American film director

Gor Karoyi Kirakosian (born May 27, 1981) is an Armenian-American director, producer, and screenwriter known for his comedy films, such as Big Story in Small City, Lost and Found in Armenia, Ticket to Vegas, The Knight's Move, and Honest Thieves.

== Directing career ==
Kirakosian was born in 1981 in Yerevan, Armenia. He came to the United States with his family when he was eleven, settling in Glendale, California. After graduating from John Marshall High School, he went onto attend the Art Center of Design in Pasadena. Kirakosian graduated in the top five percent of his class. As a student he completed a short film I Hate the Story of Romeo & Juliet and a feature film Big Story in a Small City, which was screened in Armenia, Russia, Los Angeles, Toronto and Buenos Aires. The film, which Kirakosian co-wrote, directed and edited, was well-received, and won six international film festival awards, including “Best Foreign Film” at the Beverly Hills Film Festival, “Best Film” at the DeadCenter Film Festival, “Best Comedy Film” at the Armenian Comedy Awards.

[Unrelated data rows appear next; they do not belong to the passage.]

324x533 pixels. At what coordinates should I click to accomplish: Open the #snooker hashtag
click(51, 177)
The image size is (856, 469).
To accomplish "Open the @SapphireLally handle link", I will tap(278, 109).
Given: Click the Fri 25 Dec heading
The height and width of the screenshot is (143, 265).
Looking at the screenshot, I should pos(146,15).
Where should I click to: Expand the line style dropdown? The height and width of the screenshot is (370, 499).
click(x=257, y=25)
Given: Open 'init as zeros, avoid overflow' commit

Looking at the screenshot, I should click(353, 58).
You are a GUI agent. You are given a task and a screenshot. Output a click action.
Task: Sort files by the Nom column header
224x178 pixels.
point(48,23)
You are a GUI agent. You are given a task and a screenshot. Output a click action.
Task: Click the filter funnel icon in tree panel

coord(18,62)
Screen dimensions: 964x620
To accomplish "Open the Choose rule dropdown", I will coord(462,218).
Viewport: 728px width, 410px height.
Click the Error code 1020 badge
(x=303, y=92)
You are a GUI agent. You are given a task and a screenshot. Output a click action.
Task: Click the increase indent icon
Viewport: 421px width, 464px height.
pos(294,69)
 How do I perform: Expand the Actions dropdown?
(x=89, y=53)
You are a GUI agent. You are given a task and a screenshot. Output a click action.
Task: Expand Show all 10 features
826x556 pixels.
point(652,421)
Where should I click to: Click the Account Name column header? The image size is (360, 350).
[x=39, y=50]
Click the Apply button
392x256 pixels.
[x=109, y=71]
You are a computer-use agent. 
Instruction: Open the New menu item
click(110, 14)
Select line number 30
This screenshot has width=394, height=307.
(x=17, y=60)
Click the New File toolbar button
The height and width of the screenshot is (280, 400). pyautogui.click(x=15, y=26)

Graduating with honors, Kirakosian received his Bachelor of Fine Arts in 2006. During his time in the various production stages of his features, Kirakosian still found time to direct many music videos for the Armenian entertainment market. In 2006, Kirakosian won “Best Music Video” at the Armenian Music Awards for Mihran's “Just Like That.”

In Los Angeles, Kirakosian directed 13 episodes of the Armenian comedy show titled Demq Show which won “Best TV Entertainment Show” in 2001 at the Armenian Music Awards. He also directed a stage shows Armenian Demq Awards, Demq TV, Demq Show VS. Vitamin Club, Demq Comedy Overdose, Circus Demq Soleil and Demq Telethon which won “Best Comedy Stage Show” in 2007 at the Armenian Comedy Awards.

In 2012, Kirakosian finished his second feature film, Lost and Found in Armenia, a fish-out-of-water comedy starring Jamie Kennedy and Angela Sarafyan. The film received “The Audience Choice Award” at the Pomegranate Film Festival, and “Achievement in International Cinema” at the Arpa International Film Festival. The film was released in United States, Russia, Georgia and Armenia. In Armenia, Lost and Found in Armenia broke the record for remaining on the big screens the longest, holding its place on the screens for more than 5 months.

Kirakosian's next project, the action comedy Ticket to Vegas, was shot in the summer of 2012 in the United States starring both Russian and high-profile American actors, including Danny Trejo. It was intended for the Russian film market. In early 2013, Ticket to Vegas was released on more than 1,200 screens in Russia, played for seven weeks and was the second-highest earner in the box office.

His next film, The Knight’s Move was released in November 2013. The film, shot in Kazakhstan and Armenia, showcases the beauty and unique culture of both countries. The Knight’s Move was released in Kazakhstan, Russia & Armenia. The film received “Best Feature Film” at the Pomegranate Film Festival.

As of June 2017, Kirakosian is working on three different projects: Family Business, a full English-language film to be produced in America, and two Armenian films, Operation Jazzve and Once Upon a Time, which will be the first Armenian fairy tale film.